Christianity Today offers yet another thought-provoking column on the “marketing” Jesus movement. The piece says in part:
The de-churched nature of our theology makes evangelism hard to do without seeming salesy, because churchless evangelism unavoidably promotes a consumerist soteriology. When it’s just you and Jesus, you (the consumer) “invite him” (the product) “into your heart” (brand adoption) and “get saved” (consumer gratification). Certainly God has worked and continues to work through these formulae. His doing so testifies to his grace, however, not to the fidelity of such evangelistic formulations, which, in this culture, inadvertently make Jesus out to be a cosmic version of the consumer brands promoted in the thousands of advertisements each of us sees daily.

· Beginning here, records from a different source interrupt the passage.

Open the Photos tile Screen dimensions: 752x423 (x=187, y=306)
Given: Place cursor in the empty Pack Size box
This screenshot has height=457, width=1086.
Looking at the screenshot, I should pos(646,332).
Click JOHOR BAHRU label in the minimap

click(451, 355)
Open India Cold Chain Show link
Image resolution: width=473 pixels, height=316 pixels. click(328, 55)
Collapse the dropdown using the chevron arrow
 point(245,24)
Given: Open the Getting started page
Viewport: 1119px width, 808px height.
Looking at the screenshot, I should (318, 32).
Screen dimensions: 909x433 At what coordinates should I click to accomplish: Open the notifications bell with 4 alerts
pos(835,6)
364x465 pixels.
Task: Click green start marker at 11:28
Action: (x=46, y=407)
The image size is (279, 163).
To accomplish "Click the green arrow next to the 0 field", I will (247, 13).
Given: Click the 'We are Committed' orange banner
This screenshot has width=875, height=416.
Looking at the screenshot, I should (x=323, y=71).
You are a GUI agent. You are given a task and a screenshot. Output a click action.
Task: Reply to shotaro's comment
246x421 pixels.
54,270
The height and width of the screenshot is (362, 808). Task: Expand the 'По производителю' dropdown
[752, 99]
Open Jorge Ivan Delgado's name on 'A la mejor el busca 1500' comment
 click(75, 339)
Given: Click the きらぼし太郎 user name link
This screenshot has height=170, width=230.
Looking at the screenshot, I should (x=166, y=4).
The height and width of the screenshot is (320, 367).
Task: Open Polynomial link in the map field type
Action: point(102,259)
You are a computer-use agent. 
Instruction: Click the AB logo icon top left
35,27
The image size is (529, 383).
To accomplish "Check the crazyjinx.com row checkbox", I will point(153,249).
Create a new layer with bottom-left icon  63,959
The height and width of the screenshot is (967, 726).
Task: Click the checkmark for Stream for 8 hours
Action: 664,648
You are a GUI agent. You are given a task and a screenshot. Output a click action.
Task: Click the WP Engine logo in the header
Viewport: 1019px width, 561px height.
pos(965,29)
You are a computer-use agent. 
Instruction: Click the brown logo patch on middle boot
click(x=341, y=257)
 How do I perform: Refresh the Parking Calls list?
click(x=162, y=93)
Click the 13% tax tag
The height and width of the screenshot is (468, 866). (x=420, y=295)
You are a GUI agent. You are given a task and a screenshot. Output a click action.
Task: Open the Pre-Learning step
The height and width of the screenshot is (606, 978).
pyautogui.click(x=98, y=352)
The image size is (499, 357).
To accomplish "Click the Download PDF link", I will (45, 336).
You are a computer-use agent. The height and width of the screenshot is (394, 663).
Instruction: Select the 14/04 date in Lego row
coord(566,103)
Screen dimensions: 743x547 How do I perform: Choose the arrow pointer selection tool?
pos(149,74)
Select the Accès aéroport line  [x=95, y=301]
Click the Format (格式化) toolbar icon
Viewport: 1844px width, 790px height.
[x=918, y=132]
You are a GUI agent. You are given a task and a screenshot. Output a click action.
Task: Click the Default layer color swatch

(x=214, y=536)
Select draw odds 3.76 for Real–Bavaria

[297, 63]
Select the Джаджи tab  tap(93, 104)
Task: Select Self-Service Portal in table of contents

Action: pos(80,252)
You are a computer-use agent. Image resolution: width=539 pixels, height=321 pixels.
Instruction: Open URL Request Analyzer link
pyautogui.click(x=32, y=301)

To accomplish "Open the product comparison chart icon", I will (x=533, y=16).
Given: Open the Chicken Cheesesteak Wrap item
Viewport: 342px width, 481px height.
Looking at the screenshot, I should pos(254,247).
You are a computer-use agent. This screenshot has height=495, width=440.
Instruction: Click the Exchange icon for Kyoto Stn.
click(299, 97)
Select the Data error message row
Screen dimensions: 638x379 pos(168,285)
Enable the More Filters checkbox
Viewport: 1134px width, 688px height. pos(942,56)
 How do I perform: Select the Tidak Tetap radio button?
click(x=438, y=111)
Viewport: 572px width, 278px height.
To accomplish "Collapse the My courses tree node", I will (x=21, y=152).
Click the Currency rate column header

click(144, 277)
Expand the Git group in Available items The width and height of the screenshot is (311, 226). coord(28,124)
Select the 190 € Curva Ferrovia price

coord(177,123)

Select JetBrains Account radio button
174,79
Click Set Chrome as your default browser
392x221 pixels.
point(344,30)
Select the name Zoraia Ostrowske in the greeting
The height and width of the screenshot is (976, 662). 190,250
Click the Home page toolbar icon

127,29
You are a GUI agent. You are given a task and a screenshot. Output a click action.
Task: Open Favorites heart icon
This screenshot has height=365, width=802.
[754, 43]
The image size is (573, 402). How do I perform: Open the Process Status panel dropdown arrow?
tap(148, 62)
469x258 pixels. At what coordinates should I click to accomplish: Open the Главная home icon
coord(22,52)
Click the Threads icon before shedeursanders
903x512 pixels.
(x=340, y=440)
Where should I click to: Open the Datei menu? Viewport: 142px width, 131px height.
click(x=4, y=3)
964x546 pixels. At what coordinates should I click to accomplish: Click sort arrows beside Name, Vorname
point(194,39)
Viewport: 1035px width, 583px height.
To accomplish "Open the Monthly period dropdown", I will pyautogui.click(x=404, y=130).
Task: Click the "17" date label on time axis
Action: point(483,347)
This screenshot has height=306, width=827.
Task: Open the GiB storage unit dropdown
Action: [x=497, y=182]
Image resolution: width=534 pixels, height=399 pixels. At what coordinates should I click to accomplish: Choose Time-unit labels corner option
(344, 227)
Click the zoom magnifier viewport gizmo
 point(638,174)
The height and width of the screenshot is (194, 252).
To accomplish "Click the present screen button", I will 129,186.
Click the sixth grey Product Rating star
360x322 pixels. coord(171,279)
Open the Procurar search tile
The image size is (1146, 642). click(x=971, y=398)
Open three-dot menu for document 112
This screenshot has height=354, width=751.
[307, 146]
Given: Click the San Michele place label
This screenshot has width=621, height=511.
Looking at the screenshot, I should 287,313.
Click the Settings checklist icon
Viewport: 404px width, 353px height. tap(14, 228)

Such brands promise to deliver goods—self-esteem, sex appeal, confidence, coolness—that they have no intrinsic capacity to give. Their power is in consumers’ collective willingness to imbue them with that kind of power. In other words, consumerism is impotent to deliver on its promise, and deep down, we know it. Consumerist marketing offers something that just isn’t there.
Here’s another powerful riff in the piece.
In a consumerist society, you are what you buy. Your identity, social location, and self-image are primarily determined by your patterns of consumption, which trump the markers of ethnic background, tribe, religion, and so on that predominate in other societies.
One way to understand consumerist marketing is to look at what may well be its apotheosis: the Macintosh versus PC advertising campaign, which personifies each brand, rendering Mac as a likeable urban hipster and PC as a slightly podgy oaf. The commercials occasionally touch on the legitimate technical reasons to prefer Mac over PC, but the product features are utterly secondary, vanishing behind the personality and style ascribed to the competing brands—and, by extension, their consumers. (Microsoft’s counterattack—an ad campaign featuring happy, quirky people proclaiming, “I’m a PC!”—only solidifies the point.)
These commercials only work because viewers are fluent in their marketing language. Imagine showing the Mac vs. PC commercials to a time traveler from a few centuries back. How would someone to whom the marketing vernacular is unintelligible know that Macintosh is awesome and Microsoft is lame? How would she evaluate the comparative coolness of the clothing, haircuts, body types, and manners of speech demonstrated by the personified Mac and PC?
Marketing is only effective in a society where people are shaped to respond to it.